(begin)
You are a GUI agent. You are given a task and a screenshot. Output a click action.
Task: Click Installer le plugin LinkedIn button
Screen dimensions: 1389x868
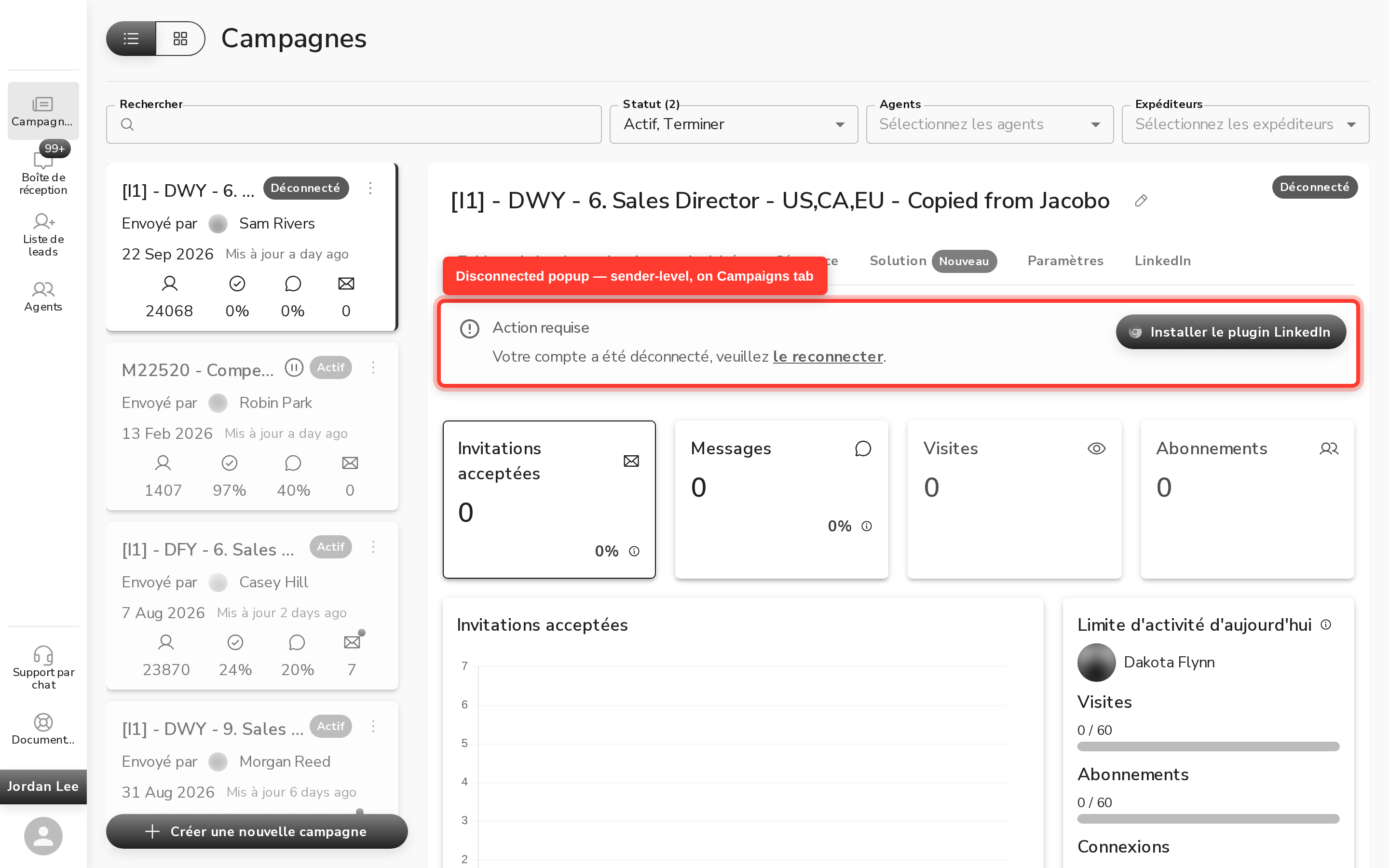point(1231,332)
(end)
(begin)
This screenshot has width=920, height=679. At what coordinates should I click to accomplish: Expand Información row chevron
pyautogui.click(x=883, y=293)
(end)
(begin)
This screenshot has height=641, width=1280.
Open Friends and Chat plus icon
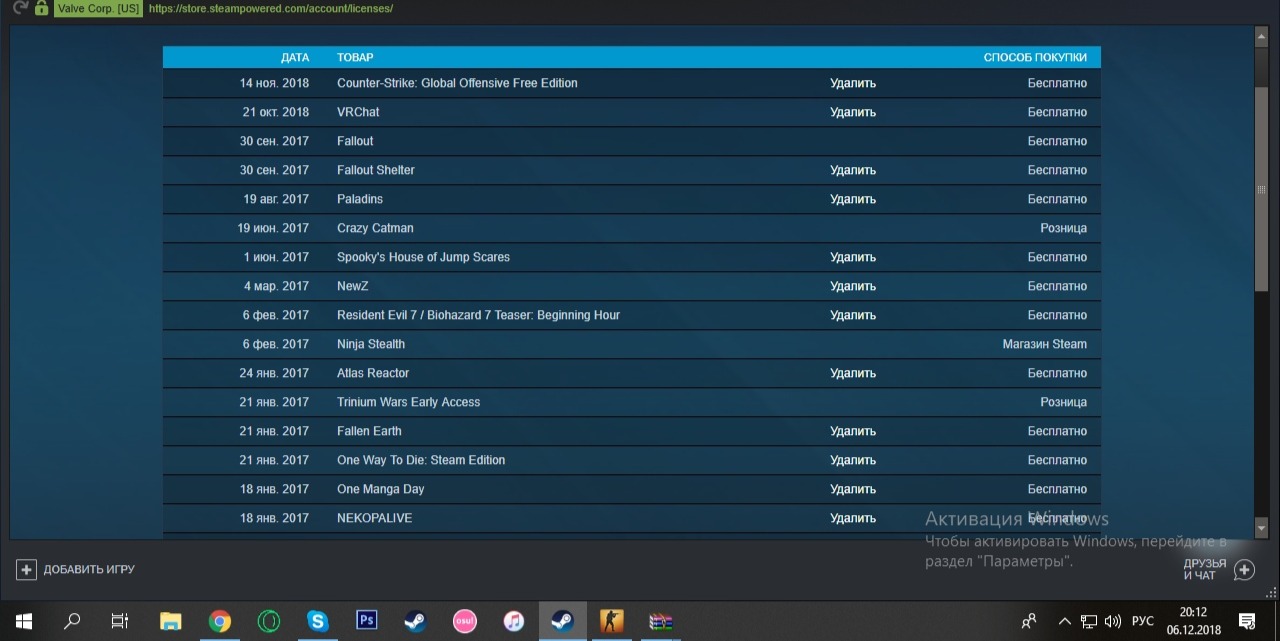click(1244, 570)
(end)
* What you should do
Could you copy, word for word, the stretch of the listing from the line containing "This screenshot has width=920, height=679." through the line containing "pyautogui.click(x=883, y=293)", with both of those lines included and nothing else?

* Result
This screenshot has width=920, height=679. At what coordinates should I click to accomplish: Expand Información row chevron
pyautogui.click(x=883, y=293)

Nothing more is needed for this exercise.